接下來發現日誌裡一個非常重要資訊執行緒152在等執行緒176的一個鎖(7153f861),且其他很多執行緒也是在等待這把鎖
接下來看執行緒176這傢伙拿著這把鎖幹嘛呢

"DubboServerHandler-10.3.0.87:20888-thread-176" - Thread t@253
   java.lang.Thread.State: RUNNABLE
    at java.net.SocketInputStream.socketRead0(Native Method)
    at java.net.SocketInputStream.socketRead(SocketInputStream.java:116)
    at java.net.SocketInputStream.read(SocketInputStream.java:170)
    at java.net.SocketInputStream.read(SocketInputStream.java:141)
    at com.mysql.jdbc.util.ReadAheadInputStream.fill(ReadAheadInputStream.java:114)
    at com.mysql.jdbc.util.ReadAheadInputStream.readFromUnderlyingStreamIfNecessary(ReadAheadInputStream.java:161)
    at com.mysql.jdbc.util.ReadAheadInputStream.read(ReadAheadInputStream.java:189)
    - locked <776bc7e0> (a com.mysql.jdbc.util.ReadAheadInputStream)
    at com.mysql.jdbc.MysqlIO.readFully(MysqlIO.java:3014)
    at com.mysql.jdbc.MysqlIO.reuseAndReadPacket(MysqlIO.java:3467)
    at com.mysql.jdbc.MysqlIO.reuseAndReadPacket(MysqlIO.java:3456)
    at com.mysql.jdbc.MysqlIO.checkErrorPacket(MysqlIO.java:3997)

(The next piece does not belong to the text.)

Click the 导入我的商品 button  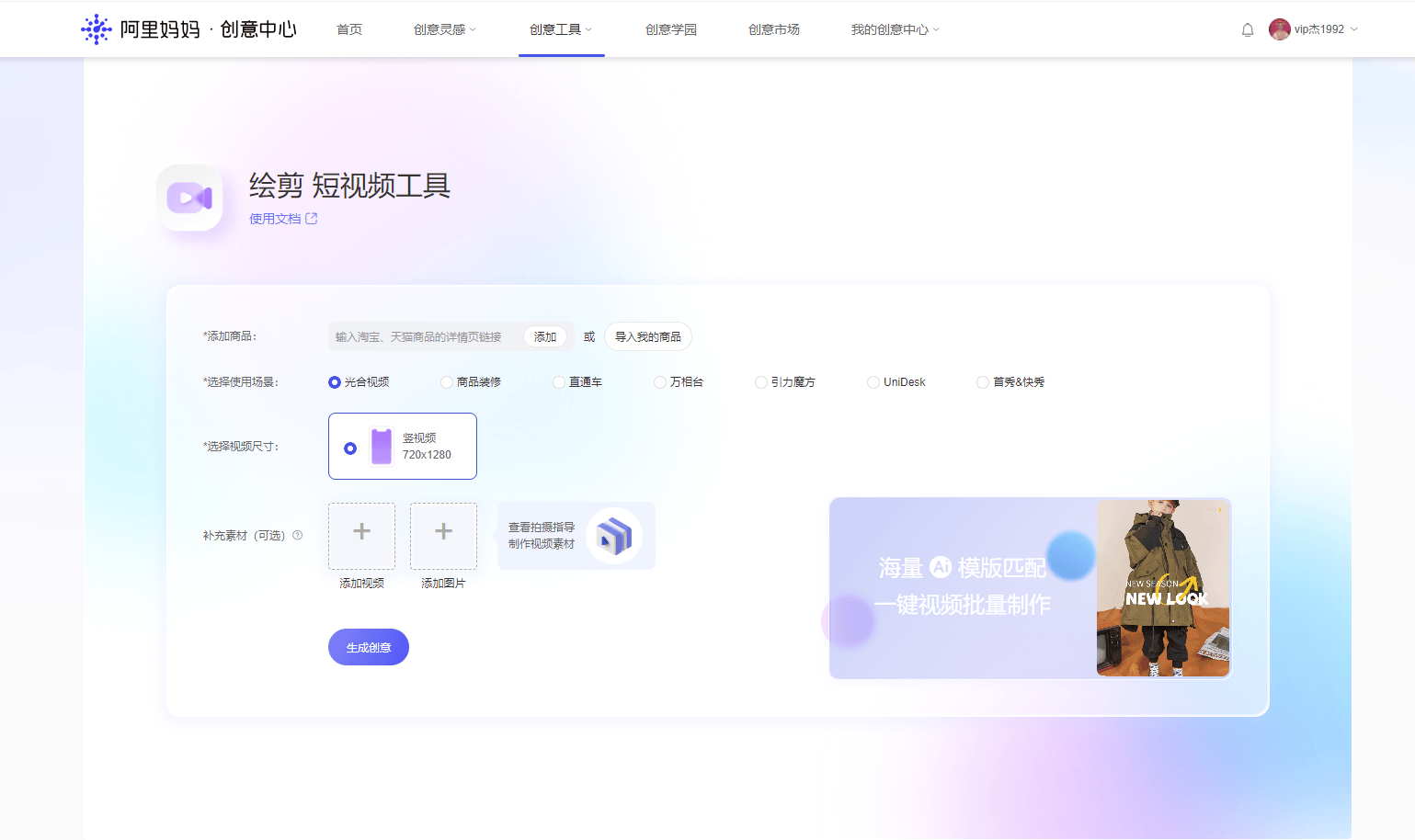(x=647, y=337)
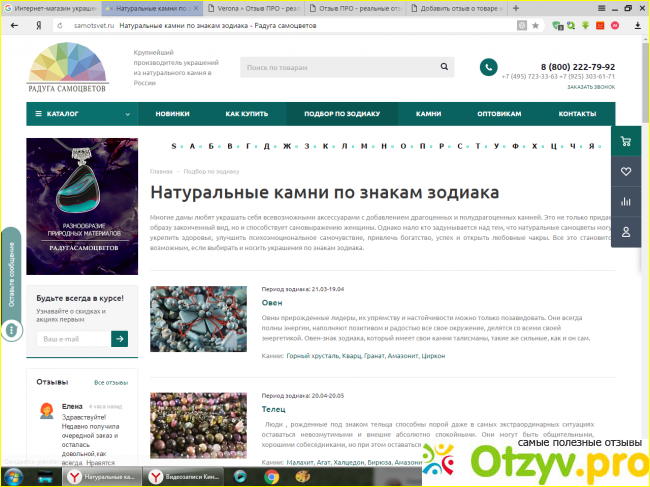The height and width of the screenshot is (487, 650).
Task: Open the Оптовикам menu item
Action: point(499,114)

    at com.mysql.jdbc.MysqlIO.sendCommand(MysqlIO.java:2468)
    at com.mysql.jdbc.MysqlIO.sqlQueryDirect(MysqlIO.java:2629)
    at com.mysql.jdbc.ConnectionImpl.execSQL(ConnectionImpl.java:2719)
    - locked <54dd815d> (a com.mysql.jdbc.JDBC4Connection)
    at com.mysql.jdbc.PreparedStatement.executeInternal(PreparedStatement.java:2155)
    - locked <54dd815d> (a com.mysql.jdbc.JDBC4Connection)
    at com.mysql.jdbc.PreparedStatement.execute(PreparedStatement.java:1379)
    - locked <54dd815d> (a com.mysql.jdbc.JDBC4Connection)
    at org.apache.ibatis.executor.statement.PreparedStatementHandler.query(PreparedStatementHandler.java:56)
    at org.apache.ibatis.executor.statement.RoutingStatementHandler.query(RoutingStatementHandler.java:70)
    at org.apache.ibatis.executor.SimpleExecutor.doQuery(SimpleExecutor.java:57)
    at org.apache.ibatis.executor.BaseExecutor.queryFromDatabase(BaseExecutor.java:267)
    at org.apache.ibatis.executor.BaseExecutor.query(BaseExecutor.java:141)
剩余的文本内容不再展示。